#### REQUIRED WORK:
Read through the records. Copy each line that has the word "icon".
===== RECORD EXCERPTS =====
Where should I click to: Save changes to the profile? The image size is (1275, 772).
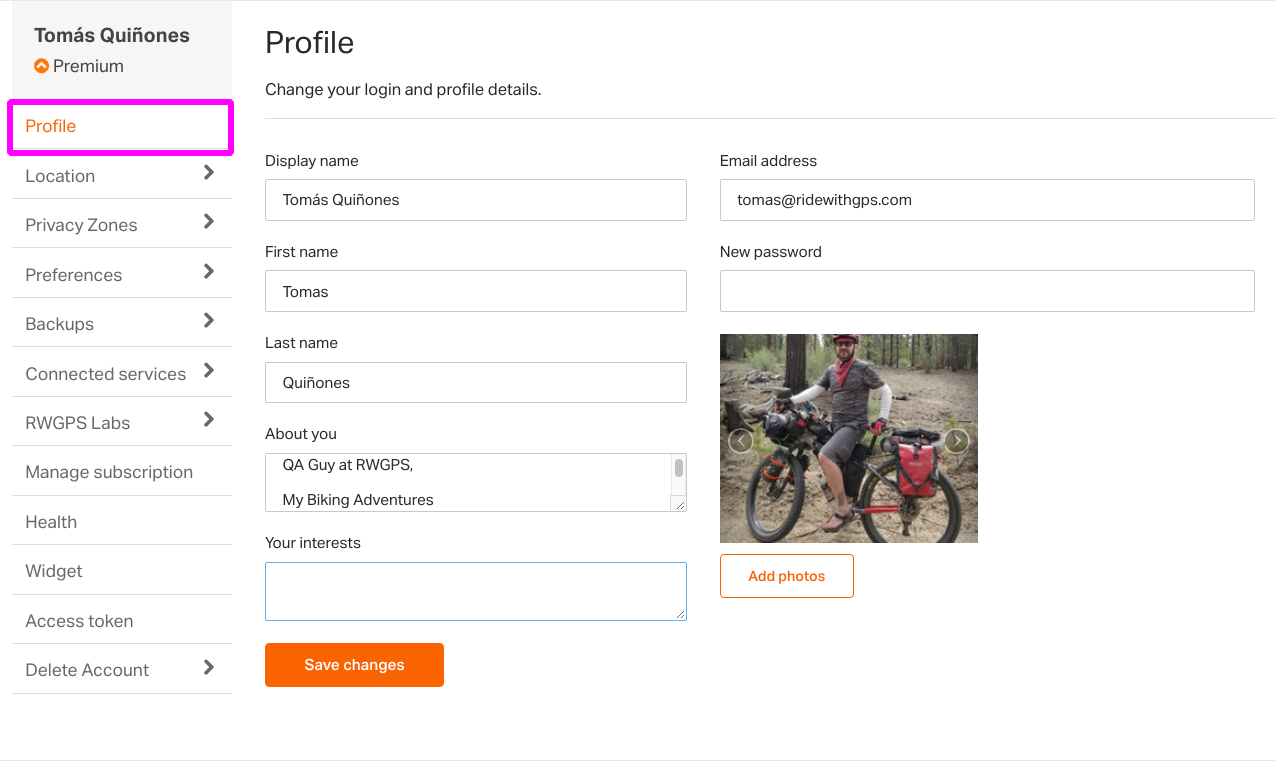354,665
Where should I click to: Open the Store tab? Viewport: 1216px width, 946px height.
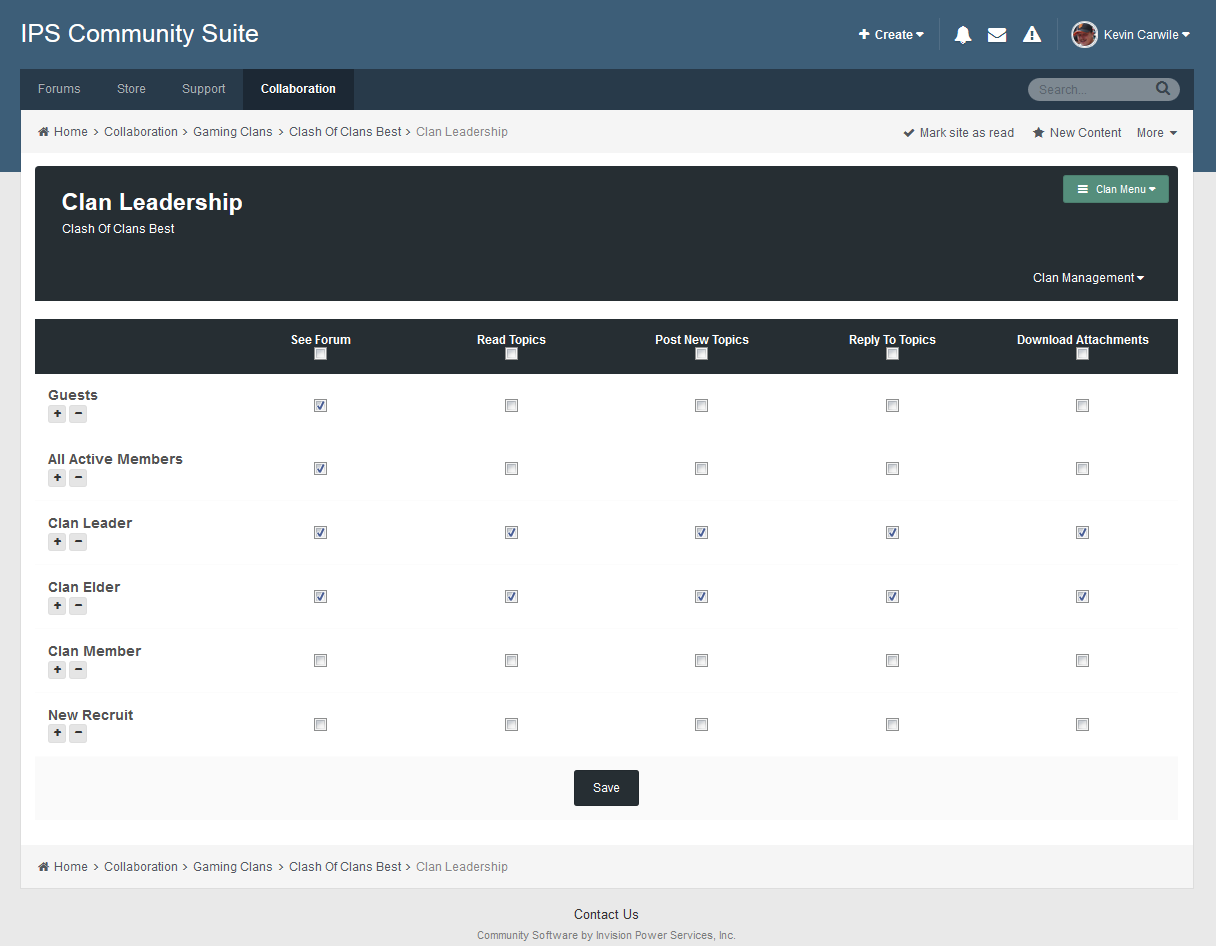click(131, 89)
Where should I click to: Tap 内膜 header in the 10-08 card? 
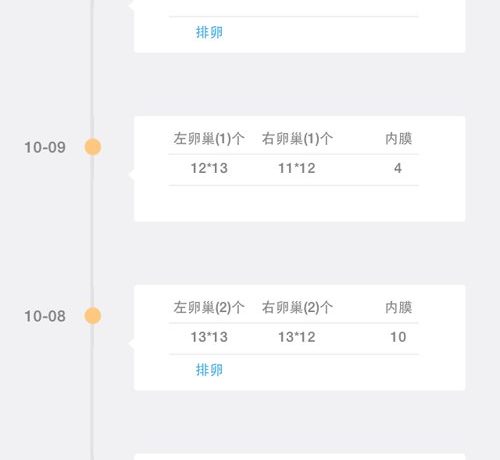[398, 307]
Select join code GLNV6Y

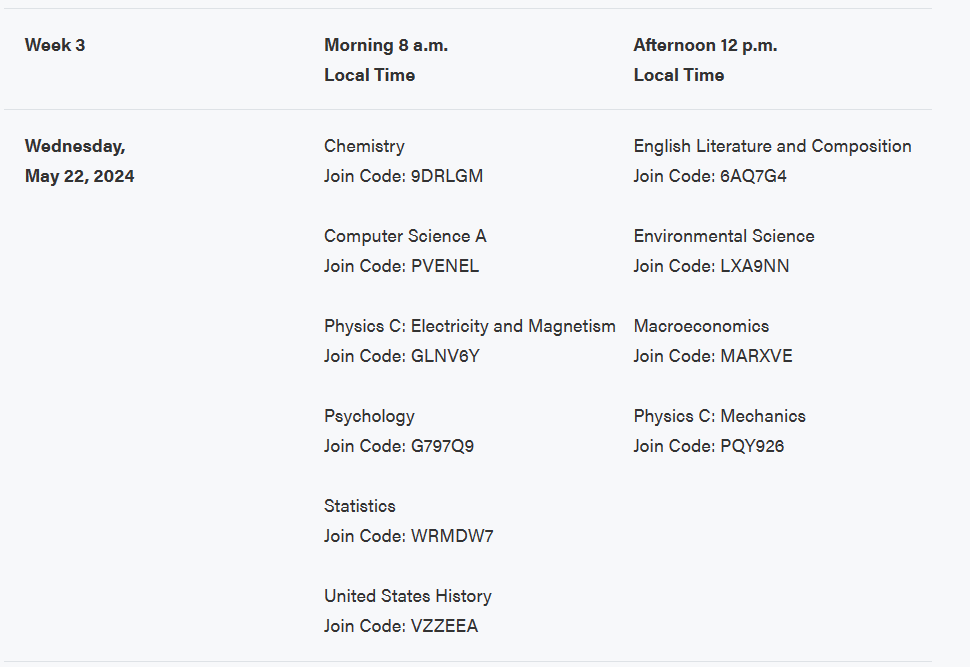click(445, 356)
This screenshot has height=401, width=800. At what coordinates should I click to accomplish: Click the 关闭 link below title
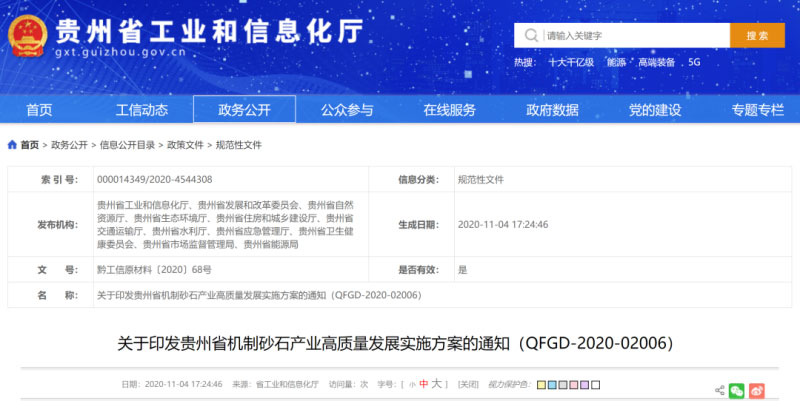pyautogui.click(x=468, y=384)
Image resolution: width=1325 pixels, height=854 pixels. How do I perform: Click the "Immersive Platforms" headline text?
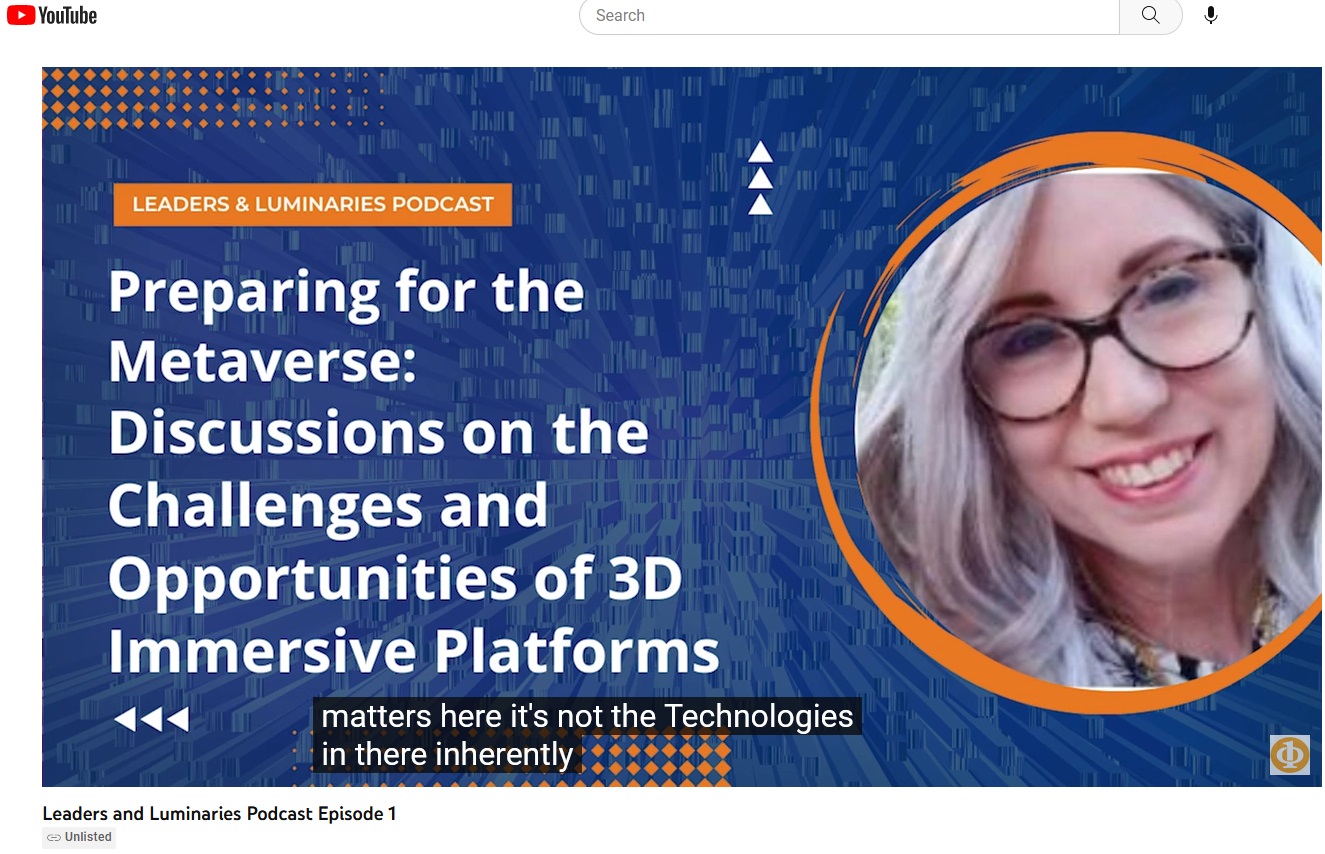pyautogui.click(x=413, y=651)
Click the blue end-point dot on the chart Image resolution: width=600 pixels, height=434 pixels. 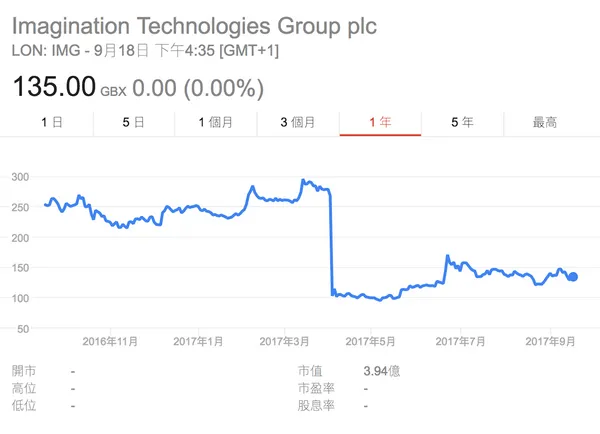573,277
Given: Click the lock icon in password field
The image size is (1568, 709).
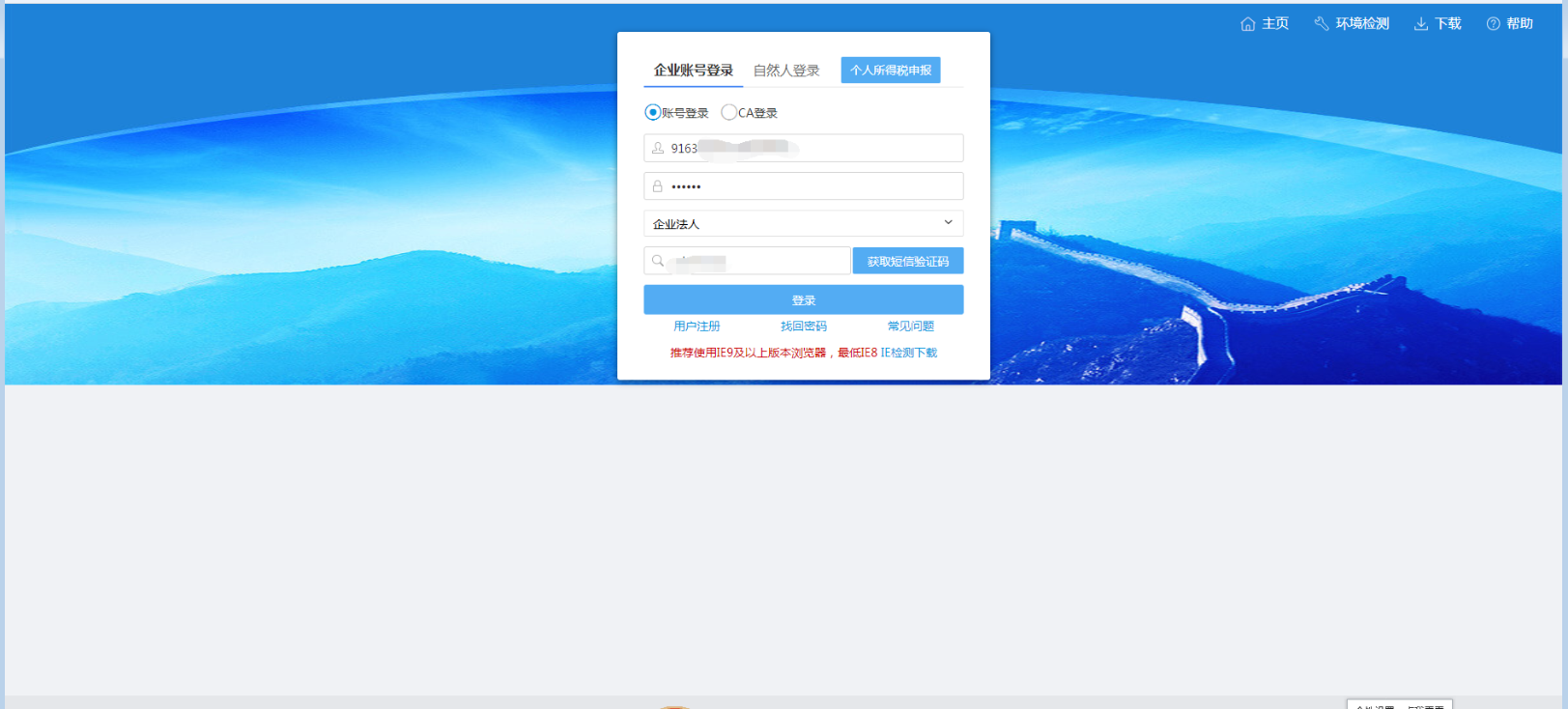Looking at the screenshot, I should click(x=658, y=186).
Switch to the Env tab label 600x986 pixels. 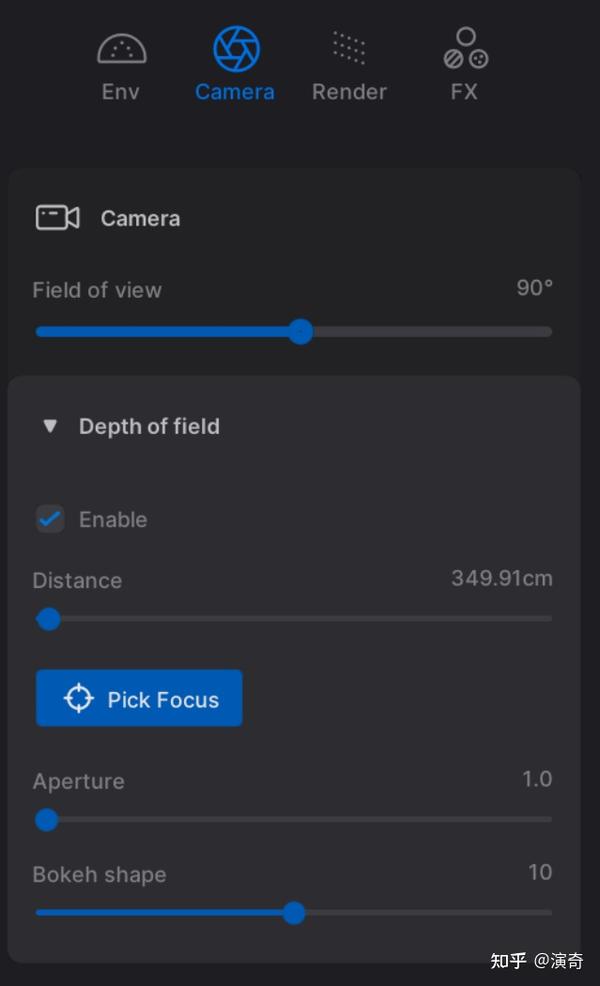(x=121, y=92)
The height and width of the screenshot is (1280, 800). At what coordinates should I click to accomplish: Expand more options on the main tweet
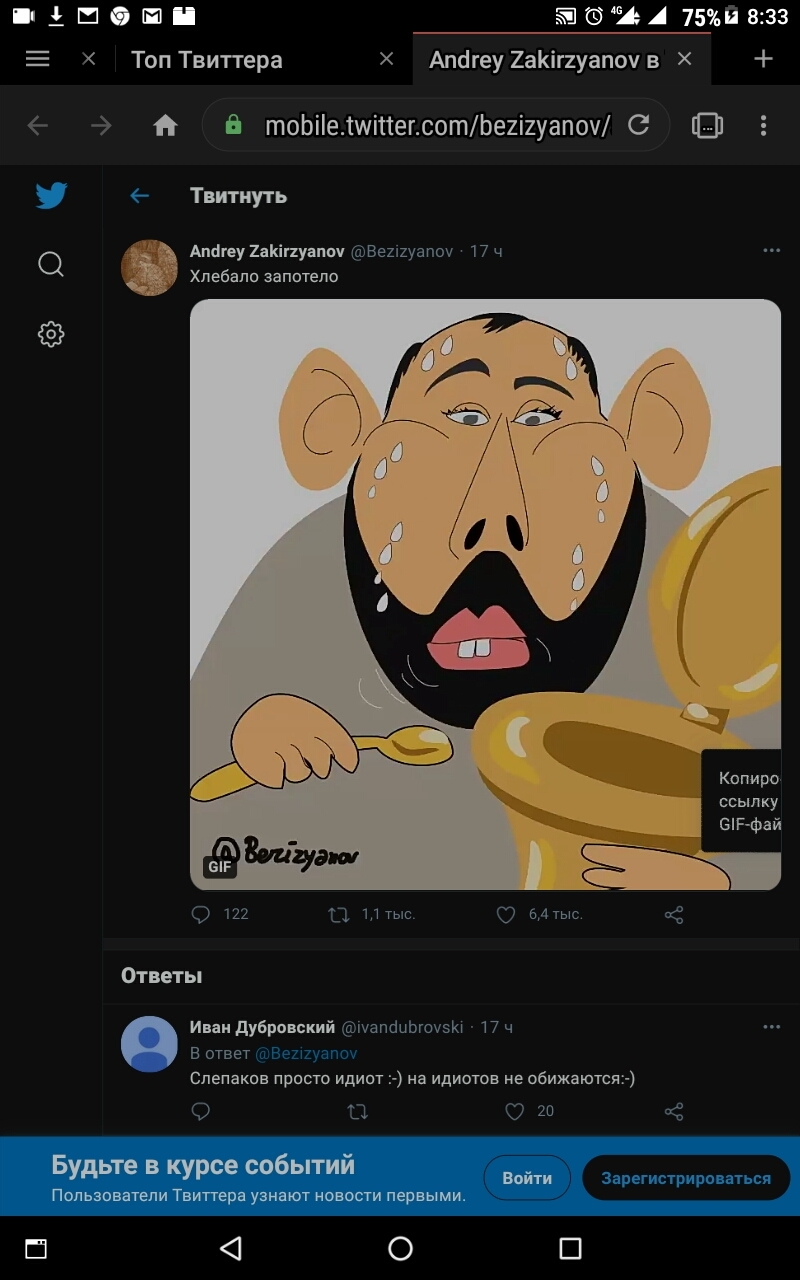tap(771, 251)
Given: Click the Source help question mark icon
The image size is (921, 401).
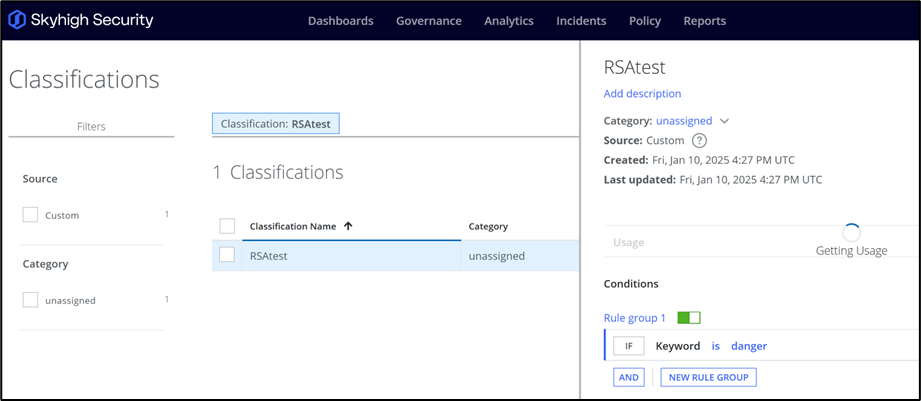Looking at the screenshot, I should [700, 141].
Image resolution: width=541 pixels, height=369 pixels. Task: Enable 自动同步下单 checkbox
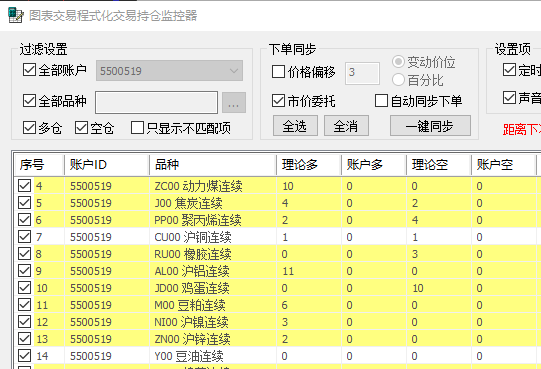381,100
=====
#### SOLVED PROBLEM:
Given: Click the lock icon in password field
Given: Click the Source help question mark icon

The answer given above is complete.